SOURCE EXTRACT:
= Beginning of Section =

Getting Sick After Seeing a Doctor? Diagnosing and Mitigating Knowledge Conflicts in Event Temporal Reasoning
This addresses a specific issue in natural language processing for event understanding, with incremental improvements in mitigating model biases.
The paper tackles the problem of knowledge conflicts in event temporal reasoning, where models' prior biases conflict with actual event relations in narratives, and proposes a Counterfactual Data Augmentation method that reduces hallucination and improves performance for both Pre-trained and Large Language Models.
Event temporal reasoning aims at identifying the temporal relations between two or more events from narratives. However, knowledge conflicts arise when there is a mismatch between the actual temporal relations of events in the context and the prior knowledge or biases learned by the model. In this paper, we propose to detect knowledge-conflict examples in event temporal reasoning using bias indicators, which include event relation prior bias, tense bias, narrative bias, and dependency bias. We define conflict examples as those where event relations are opposite to biased or prior relations. To mitigate event-related knowledge conflicts, we introduce a Counterfactual Data Augmentation (CDA) based method that can be applied to both Pre-trained Language Models (PLMs) and Large Language Models (LLMs) either as additional training data or demonstrations for In-Context Learning. Experiments suggest both PLMs and LLMs suffer from knowledge conflicts in event temporal reasoning, and CDA has the potential for reducing hallucination and improving model performance.

= End of Section =

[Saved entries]
= Beginning of Section =

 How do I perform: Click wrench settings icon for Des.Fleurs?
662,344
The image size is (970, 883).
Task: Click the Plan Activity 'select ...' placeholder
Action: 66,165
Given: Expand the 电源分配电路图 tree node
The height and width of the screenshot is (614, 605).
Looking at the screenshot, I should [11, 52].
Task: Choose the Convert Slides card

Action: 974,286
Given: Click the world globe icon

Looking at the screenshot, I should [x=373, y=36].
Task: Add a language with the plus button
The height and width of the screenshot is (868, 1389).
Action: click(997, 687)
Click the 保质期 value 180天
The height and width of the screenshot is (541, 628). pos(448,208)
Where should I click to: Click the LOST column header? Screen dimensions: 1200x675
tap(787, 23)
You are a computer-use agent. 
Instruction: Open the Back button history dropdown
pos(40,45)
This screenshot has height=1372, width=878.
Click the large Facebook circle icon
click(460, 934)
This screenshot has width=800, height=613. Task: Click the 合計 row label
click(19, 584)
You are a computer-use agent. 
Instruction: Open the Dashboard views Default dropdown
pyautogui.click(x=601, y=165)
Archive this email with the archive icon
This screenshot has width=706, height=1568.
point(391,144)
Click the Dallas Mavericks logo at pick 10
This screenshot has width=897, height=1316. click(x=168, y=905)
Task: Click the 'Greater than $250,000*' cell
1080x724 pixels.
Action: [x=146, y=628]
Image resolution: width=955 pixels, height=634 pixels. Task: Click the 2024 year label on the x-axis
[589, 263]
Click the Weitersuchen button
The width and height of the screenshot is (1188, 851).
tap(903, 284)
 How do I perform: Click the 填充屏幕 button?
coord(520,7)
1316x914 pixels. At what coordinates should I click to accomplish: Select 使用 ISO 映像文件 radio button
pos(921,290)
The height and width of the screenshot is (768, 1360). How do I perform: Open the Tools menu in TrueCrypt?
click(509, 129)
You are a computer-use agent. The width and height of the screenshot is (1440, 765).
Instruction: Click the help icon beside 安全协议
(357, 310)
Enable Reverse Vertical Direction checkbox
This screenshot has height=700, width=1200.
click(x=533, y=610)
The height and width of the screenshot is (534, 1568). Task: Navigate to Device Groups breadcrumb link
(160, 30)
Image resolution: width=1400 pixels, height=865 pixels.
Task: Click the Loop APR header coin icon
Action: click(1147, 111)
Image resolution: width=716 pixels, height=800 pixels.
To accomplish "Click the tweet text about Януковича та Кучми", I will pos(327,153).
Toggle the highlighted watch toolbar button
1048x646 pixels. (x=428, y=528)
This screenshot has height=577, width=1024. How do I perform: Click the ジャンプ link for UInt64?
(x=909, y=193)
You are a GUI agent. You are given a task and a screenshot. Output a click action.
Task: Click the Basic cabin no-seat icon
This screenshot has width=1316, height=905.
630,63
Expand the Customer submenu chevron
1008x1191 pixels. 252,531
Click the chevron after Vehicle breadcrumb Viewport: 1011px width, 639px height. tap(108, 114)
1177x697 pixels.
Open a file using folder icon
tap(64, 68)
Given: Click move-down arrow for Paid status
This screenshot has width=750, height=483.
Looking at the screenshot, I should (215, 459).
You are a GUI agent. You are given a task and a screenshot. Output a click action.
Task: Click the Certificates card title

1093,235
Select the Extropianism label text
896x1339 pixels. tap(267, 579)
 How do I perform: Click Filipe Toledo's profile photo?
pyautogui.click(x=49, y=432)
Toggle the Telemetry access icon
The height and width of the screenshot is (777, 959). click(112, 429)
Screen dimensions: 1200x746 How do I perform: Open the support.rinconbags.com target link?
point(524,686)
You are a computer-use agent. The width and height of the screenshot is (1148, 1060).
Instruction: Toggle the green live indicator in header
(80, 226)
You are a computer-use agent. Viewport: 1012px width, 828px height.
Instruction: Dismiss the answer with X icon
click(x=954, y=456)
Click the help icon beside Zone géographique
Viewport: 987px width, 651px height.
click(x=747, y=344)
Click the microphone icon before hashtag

= End of Section =

PROBLEMS AND TASKS:
a. Print everything in the passage on event temporal reasoning from "Getting Sick After" down to "mitigating model biases.".
b. Name the bias indicators that the passage on event temporal reasoning uses to detect knowledge-conflict examples.

ANSWERS FOR THE EXERCISE:
a.
Getting Sick After Seeing a Doctor? Diagnosing and Mitigating Knowledge Conflicts in Event Temporal Reasoning
This addresses a specific issue in natural language processing for event understanding, with incremental improvements in mitigating model biases.

b. Event relation prior bias, tense bias, narrative bias, and dependency bias.